Item coordinate data

****************************************

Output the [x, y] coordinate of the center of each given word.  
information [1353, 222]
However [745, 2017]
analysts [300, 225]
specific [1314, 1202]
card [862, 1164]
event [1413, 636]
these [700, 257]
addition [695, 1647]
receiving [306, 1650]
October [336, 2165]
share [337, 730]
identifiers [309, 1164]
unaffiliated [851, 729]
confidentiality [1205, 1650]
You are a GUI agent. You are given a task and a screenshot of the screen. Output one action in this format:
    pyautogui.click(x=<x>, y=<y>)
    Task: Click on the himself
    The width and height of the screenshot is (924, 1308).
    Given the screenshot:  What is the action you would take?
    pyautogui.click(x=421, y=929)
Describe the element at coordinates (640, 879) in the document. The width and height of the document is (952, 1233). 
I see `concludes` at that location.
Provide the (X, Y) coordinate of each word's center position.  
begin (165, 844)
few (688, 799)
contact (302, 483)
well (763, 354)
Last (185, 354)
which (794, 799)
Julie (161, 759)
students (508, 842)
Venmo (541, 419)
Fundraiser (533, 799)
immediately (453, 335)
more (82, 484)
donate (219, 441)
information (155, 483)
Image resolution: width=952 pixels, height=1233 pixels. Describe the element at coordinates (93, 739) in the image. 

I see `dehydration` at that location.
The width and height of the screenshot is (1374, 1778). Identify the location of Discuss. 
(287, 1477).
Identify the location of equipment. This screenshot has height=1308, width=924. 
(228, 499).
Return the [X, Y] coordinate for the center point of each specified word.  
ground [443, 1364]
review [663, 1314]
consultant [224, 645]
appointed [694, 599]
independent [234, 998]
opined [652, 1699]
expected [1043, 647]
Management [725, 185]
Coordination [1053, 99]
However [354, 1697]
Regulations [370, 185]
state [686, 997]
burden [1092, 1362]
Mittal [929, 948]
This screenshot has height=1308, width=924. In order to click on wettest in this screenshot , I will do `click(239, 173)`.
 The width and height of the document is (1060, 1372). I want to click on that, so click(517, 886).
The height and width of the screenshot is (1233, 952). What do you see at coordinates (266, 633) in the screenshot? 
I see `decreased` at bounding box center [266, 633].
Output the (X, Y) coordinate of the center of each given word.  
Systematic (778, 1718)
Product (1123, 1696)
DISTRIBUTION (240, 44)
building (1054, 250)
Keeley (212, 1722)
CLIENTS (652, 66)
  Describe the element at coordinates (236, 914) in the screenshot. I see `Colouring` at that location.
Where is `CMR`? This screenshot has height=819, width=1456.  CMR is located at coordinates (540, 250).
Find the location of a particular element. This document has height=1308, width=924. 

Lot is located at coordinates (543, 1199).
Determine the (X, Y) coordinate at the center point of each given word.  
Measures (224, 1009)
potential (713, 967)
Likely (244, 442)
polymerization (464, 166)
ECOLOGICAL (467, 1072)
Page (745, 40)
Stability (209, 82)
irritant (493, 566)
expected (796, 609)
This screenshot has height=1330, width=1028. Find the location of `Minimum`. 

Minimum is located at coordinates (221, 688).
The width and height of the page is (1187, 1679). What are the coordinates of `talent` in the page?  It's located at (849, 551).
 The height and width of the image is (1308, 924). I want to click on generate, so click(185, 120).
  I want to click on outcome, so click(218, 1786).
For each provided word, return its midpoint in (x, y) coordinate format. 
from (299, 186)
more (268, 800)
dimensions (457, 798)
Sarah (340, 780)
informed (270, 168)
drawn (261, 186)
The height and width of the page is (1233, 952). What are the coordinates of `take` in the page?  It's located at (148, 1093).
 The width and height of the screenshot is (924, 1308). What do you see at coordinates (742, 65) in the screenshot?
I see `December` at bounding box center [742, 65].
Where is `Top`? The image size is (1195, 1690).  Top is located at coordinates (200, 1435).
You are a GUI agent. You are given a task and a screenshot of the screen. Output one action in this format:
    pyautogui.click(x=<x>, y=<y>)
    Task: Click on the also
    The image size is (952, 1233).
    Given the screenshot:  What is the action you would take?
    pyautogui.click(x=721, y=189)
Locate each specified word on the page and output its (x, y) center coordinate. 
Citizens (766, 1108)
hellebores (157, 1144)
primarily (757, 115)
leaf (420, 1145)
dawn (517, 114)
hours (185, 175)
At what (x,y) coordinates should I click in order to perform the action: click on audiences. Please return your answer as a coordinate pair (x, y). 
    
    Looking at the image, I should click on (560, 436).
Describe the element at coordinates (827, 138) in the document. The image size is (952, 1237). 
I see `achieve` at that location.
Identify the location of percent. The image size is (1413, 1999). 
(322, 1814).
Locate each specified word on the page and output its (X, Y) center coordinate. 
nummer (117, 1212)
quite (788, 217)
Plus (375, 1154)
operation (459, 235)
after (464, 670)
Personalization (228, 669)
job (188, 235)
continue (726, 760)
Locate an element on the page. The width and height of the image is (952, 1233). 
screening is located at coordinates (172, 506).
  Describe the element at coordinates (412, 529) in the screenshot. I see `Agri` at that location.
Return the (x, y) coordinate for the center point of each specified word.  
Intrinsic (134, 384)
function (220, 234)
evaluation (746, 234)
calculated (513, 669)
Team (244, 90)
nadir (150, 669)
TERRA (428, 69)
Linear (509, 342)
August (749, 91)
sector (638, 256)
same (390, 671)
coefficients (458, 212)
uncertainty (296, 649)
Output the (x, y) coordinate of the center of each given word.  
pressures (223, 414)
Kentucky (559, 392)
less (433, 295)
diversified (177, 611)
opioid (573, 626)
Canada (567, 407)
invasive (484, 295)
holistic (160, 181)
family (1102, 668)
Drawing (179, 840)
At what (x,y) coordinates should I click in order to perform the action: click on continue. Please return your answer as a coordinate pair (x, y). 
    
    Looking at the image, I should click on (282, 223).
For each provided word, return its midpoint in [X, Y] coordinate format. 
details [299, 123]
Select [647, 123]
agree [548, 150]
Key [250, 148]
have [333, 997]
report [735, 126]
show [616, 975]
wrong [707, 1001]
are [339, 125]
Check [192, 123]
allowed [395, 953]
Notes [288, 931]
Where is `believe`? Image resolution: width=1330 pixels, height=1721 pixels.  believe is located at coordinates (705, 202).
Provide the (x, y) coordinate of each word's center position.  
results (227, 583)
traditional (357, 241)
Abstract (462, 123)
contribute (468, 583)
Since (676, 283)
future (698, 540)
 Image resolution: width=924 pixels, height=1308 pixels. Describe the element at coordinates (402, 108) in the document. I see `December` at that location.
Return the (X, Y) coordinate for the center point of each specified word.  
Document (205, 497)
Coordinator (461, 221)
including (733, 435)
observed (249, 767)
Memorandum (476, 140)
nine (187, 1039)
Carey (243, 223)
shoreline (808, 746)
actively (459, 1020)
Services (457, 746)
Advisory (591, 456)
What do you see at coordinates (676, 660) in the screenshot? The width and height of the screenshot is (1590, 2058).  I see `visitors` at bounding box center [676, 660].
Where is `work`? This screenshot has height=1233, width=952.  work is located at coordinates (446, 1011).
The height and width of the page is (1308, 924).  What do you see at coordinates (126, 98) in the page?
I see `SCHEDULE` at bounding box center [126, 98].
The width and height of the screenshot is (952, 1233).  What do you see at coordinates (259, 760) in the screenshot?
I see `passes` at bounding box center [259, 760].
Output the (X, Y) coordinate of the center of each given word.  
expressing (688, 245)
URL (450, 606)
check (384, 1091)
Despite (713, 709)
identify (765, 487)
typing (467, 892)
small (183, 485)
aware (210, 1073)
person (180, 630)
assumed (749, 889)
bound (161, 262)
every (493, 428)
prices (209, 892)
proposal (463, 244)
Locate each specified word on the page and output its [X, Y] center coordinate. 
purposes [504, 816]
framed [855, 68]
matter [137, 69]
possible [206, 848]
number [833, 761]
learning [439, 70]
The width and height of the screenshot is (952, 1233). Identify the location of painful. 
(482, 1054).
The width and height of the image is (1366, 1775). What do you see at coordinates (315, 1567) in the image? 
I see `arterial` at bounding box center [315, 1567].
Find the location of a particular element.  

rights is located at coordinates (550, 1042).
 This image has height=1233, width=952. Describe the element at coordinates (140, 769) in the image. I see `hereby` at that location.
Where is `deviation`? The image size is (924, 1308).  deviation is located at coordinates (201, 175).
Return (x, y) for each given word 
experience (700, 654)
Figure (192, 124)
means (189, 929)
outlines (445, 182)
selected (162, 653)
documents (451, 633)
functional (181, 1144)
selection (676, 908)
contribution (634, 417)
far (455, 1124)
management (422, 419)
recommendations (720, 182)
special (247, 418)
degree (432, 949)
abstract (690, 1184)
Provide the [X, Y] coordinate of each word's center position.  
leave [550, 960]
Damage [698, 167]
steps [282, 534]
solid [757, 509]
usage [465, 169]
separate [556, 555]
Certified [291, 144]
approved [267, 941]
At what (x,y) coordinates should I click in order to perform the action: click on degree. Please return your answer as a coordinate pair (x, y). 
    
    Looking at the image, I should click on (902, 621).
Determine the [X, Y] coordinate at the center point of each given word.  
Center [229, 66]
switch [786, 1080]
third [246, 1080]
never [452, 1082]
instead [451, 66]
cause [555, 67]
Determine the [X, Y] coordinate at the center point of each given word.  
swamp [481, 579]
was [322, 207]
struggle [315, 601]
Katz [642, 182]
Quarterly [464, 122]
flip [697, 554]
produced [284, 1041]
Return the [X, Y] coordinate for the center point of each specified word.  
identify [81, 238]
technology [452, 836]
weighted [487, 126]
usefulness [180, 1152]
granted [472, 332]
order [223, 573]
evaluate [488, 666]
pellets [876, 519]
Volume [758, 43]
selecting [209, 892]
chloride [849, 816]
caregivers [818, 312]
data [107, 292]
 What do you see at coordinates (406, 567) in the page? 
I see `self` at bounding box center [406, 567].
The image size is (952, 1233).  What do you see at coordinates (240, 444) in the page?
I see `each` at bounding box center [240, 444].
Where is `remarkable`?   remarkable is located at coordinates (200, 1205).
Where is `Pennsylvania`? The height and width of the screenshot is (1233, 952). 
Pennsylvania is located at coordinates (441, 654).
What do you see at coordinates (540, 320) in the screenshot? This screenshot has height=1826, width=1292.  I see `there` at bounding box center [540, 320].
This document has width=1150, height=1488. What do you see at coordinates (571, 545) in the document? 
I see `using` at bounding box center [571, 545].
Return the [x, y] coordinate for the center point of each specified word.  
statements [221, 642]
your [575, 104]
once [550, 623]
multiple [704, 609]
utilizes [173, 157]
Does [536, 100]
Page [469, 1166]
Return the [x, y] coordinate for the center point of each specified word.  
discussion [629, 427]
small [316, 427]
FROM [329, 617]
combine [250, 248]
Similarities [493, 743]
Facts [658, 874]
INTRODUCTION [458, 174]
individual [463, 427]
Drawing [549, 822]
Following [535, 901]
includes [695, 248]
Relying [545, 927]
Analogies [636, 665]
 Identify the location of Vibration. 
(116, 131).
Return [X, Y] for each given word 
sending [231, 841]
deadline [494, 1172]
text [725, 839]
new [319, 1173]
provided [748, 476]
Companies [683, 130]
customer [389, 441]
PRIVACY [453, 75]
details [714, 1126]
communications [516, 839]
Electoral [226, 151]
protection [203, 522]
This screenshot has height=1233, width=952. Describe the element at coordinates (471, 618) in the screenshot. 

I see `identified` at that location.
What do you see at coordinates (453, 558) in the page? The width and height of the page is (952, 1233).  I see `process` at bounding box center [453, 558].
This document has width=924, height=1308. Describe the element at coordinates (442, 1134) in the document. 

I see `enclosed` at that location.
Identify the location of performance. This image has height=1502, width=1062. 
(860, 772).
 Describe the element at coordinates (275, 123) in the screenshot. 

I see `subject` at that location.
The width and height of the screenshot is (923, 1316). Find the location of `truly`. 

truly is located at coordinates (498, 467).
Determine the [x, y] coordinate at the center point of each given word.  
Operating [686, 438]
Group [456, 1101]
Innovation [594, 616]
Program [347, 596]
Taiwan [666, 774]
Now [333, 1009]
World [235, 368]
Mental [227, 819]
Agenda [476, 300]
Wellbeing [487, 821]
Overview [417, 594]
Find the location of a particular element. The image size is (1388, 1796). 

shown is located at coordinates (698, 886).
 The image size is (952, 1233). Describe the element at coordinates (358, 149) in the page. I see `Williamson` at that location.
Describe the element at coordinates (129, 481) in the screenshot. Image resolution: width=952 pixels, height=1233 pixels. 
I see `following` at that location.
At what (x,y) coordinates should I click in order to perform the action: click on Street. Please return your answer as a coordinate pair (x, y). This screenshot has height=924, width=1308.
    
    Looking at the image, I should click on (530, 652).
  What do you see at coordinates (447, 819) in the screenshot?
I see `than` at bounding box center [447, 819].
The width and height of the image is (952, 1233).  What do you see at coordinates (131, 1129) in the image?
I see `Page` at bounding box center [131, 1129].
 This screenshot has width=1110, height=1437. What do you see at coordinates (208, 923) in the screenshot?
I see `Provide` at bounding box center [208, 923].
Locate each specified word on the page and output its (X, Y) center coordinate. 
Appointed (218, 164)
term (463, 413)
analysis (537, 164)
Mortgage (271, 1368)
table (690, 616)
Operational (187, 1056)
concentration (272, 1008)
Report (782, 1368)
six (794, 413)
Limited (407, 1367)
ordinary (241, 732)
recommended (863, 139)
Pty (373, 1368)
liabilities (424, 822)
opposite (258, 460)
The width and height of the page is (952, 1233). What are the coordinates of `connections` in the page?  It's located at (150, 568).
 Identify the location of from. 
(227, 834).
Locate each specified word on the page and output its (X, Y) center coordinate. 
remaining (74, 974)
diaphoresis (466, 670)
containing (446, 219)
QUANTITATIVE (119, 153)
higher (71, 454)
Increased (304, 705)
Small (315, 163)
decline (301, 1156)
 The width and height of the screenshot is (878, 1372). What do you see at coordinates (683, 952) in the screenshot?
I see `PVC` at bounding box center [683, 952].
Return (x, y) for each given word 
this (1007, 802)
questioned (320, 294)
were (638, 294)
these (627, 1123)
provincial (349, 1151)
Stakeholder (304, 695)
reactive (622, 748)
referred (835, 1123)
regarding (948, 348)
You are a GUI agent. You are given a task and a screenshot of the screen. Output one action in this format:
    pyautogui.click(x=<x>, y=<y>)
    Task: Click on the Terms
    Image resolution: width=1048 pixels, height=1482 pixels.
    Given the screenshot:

****************************************

— Exercise instructions —
Put the lines from the one containing "means (189, 929)" to the one containing "Center [229, 66]" into a Markdown table with the columns Number and Text. Include both end lines, number each line in order, and skip any blank lines.

— Task answer —
| Number | Text |
|---|---|
| 1 | means (189, 929) |
| 2 | outlines (445, 182) |
| 3 | selected (162, 653) |
| 4 | documents (451, 633) |
| 5 | functional (181, 1144) |
| 6 | selection (676, 908) |
| 7 | contribution (634, 417) |
| 8 | far (455, 1124) |
| 9 | management (422, 419) |
| 10 | recommendations (720, 182) |
| 11 | special (247, 418) |
| 12 | degree (432, 949) |
| 13 | abstract (690, 1184) |
| 14 | Provide the [X, Y] coordinate of each word's center position.   |
| 15 | leave [550, 960] |
| 16 | Damage [698, 167] |
| 17 | steps [282, 534] |
| 18 | solid [757, 509] |
| 19 | usage [465, 169] |
| 20 | separate [556, 555] |
| 21 | Certified [291, 144] |
| 22 | approved [267, 941] |
| 23 | At what (x,y) coordinates should I click in order to perform the action: click on degree. Please return your answer as a coordinate pair (x, y).  |
| 24 |     Looking at the image, I should click on (902, 621). |
| 25 | Determine the [X, Y] coordinate at the center point of each given word.   |
| 26 | Center [229, 66] |